==== DATA FOR THE TASK ====

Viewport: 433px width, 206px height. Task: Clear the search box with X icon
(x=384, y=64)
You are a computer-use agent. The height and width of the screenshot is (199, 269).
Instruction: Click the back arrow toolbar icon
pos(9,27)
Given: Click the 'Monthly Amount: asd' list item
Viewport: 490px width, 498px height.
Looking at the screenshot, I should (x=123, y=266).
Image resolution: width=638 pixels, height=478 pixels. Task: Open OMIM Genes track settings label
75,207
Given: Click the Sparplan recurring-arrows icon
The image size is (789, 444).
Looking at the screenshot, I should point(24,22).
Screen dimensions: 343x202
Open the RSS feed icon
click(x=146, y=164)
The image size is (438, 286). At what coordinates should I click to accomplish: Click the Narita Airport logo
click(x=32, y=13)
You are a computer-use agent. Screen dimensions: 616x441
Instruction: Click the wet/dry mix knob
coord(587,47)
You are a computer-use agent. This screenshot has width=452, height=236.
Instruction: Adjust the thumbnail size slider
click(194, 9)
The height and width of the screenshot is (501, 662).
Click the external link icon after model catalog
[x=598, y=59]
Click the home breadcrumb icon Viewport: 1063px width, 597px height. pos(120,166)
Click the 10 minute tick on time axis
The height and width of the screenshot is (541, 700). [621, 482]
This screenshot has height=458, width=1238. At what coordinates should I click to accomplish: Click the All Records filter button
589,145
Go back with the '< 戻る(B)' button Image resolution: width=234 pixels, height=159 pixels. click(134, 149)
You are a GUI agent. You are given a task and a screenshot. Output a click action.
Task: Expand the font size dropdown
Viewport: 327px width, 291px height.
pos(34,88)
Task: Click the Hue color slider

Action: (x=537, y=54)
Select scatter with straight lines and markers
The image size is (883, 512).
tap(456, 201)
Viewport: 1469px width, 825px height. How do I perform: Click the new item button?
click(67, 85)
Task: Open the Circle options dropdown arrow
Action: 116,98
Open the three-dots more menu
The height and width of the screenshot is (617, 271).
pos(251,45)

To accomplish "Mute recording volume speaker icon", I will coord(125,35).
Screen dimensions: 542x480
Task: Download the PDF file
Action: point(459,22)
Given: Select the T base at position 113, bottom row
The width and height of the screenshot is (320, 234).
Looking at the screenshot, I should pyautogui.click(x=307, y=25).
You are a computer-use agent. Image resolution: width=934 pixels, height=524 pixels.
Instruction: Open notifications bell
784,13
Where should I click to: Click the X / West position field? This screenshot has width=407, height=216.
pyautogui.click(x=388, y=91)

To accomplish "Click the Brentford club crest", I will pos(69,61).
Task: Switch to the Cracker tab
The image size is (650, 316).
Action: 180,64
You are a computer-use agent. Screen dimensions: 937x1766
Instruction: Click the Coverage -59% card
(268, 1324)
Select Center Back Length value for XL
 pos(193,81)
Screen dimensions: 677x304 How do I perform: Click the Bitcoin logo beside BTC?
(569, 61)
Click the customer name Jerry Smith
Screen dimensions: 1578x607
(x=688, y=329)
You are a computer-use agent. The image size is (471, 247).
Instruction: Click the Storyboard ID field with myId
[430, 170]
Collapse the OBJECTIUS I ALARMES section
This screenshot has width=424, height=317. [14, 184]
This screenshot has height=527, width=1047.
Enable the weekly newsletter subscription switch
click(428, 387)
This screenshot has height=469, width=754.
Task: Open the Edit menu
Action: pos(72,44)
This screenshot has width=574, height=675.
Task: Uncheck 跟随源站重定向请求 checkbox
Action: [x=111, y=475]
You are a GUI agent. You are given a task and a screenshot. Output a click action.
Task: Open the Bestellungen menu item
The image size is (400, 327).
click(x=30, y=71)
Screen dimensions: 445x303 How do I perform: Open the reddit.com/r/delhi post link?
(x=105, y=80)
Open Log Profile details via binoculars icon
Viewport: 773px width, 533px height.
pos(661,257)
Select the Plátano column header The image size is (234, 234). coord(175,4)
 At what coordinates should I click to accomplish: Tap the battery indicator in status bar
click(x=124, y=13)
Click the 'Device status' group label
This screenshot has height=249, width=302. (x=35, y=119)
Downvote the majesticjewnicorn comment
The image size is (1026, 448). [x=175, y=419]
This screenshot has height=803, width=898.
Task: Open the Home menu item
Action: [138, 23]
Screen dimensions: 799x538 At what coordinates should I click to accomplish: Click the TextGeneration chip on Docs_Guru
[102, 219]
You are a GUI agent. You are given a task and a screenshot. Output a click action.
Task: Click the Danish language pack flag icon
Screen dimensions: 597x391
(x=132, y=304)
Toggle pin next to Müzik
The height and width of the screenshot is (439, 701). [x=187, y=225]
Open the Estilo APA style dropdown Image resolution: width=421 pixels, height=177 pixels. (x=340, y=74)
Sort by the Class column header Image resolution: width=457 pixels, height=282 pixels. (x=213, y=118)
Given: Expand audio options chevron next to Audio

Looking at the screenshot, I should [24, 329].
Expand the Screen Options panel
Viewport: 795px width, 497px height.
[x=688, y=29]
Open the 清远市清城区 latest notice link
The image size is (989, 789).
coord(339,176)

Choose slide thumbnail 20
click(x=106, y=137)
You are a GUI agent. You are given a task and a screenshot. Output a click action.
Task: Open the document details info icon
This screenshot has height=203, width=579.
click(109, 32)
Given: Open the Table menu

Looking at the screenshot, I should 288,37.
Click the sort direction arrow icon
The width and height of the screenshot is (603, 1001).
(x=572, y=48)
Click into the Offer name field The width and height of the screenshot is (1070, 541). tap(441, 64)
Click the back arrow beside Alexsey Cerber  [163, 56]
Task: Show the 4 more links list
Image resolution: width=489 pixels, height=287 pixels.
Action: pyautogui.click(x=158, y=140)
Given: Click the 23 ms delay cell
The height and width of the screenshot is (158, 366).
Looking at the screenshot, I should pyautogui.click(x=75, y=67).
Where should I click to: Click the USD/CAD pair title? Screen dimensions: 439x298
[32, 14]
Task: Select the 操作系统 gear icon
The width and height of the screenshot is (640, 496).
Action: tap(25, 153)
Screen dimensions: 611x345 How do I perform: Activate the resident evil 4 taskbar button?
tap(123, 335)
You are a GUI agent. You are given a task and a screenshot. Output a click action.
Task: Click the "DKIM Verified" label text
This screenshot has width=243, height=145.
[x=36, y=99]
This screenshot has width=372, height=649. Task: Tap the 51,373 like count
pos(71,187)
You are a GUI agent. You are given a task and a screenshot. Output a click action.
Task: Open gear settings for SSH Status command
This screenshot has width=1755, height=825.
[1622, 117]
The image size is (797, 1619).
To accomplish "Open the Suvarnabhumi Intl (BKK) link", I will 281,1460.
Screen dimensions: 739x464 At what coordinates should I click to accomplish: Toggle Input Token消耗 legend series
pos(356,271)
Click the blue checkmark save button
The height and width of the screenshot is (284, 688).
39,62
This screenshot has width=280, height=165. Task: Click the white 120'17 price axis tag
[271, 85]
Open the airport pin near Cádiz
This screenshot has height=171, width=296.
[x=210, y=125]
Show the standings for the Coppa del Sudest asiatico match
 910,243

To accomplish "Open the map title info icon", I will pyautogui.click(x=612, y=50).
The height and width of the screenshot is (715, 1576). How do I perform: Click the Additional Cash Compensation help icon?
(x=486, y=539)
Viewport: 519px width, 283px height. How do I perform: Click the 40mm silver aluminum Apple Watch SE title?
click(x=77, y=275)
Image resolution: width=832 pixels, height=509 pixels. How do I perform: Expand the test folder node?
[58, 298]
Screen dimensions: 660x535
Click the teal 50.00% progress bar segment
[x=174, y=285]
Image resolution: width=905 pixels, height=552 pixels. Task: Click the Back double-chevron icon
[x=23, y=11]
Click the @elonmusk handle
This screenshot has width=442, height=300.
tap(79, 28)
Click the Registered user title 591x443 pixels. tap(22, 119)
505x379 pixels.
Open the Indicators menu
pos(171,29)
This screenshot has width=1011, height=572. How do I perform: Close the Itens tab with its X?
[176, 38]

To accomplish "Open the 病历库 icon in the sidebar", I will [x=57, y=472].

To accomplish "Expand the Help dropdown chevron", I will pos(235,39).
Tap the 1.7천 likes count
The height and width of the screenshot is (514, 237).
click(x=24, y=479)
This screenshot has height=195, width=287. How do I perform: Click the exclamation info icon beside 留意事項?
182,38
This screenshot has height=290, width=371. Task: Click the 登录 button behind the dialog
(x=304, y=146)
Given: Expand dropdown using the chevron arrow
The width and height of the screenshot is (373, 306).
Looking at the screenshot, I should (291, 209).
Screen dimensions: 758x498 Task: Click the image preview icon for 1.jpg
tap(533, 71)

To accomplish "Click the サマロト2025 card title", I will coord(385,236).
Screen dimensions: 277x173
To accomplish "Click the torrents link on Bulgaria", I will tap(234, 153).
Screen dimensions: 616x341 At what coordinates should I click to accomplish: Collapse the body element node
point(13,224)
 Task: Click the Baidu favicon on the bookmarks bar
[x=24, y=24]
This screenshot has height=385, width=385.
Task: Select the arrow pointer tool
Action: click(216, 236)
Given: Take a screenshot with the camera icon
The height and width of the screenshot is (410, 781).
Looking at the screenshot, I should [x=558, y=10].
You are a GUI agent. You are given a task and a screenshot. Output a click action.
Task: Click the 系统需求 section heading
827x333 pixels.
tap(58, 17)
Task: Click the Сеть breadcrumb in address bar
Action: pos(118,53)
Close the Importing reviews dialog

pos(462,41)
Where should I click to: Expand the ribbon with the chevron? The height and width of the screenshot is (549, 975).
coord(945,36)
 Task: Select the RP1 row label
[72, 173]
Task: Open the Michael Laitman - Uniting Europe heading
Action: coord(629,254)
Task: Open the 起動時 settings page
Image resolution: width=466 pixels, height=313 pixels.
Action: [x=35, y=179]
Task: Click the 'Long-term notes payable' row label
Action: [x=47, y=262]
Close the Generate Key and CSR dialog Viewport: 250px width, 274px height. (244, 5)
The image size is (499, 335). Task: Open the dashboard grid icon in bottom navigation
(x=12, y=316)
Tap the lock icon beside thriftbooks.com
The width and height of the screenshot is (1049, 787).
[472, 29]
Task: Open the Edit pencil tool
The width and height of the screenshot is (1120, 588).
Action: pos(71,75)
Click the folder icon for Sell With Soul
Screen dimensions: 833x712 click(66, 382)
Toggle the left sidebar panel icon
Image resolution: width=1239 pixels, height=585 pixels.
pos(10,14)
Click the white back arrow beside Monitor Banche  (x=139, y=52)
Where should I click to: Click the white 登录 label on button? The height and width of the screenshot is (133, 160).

====

» TO DO
Exact reproduction of the lines from the top of the material through the line where "You are a computer-use agent. Screen dimensions: 616x441" appears is required, both boundary lines included, with no other output.

» OUTPUT OF THE TASK
Viewport: 433px width, 206px height. Task: Clear the search box with X icon
(x=384, y=64)
You are a computer-use agent. The height and width of the screenshot is (199, 269).
Instruction: Click the back arrow toolbar icon
pos(9,27)
Given: Click the 'Monthly Amount: asd' list item
Viewport: 490px width, 498px height.
Looking at the screenshot, I should (x=123, y=266).
Image resolution: width=638 pixels, height=478 pixels. Task: Open OMIM Genes track settings label
75,207
Given: Click the Sparplan recurring-arrows icon
The image size is (789, 444).
Looking at the screenshot, I should point(24,22).
Screen dimensions: 343x202
Open the RSS feed icon
click(x=146, y=164)
The image size is (438, 286). At what coordinates should I click to accomplish: Click the Narita Airport logo
click(x=32, y=13)
You are a computer-use agent. Screen dimensions: 616x441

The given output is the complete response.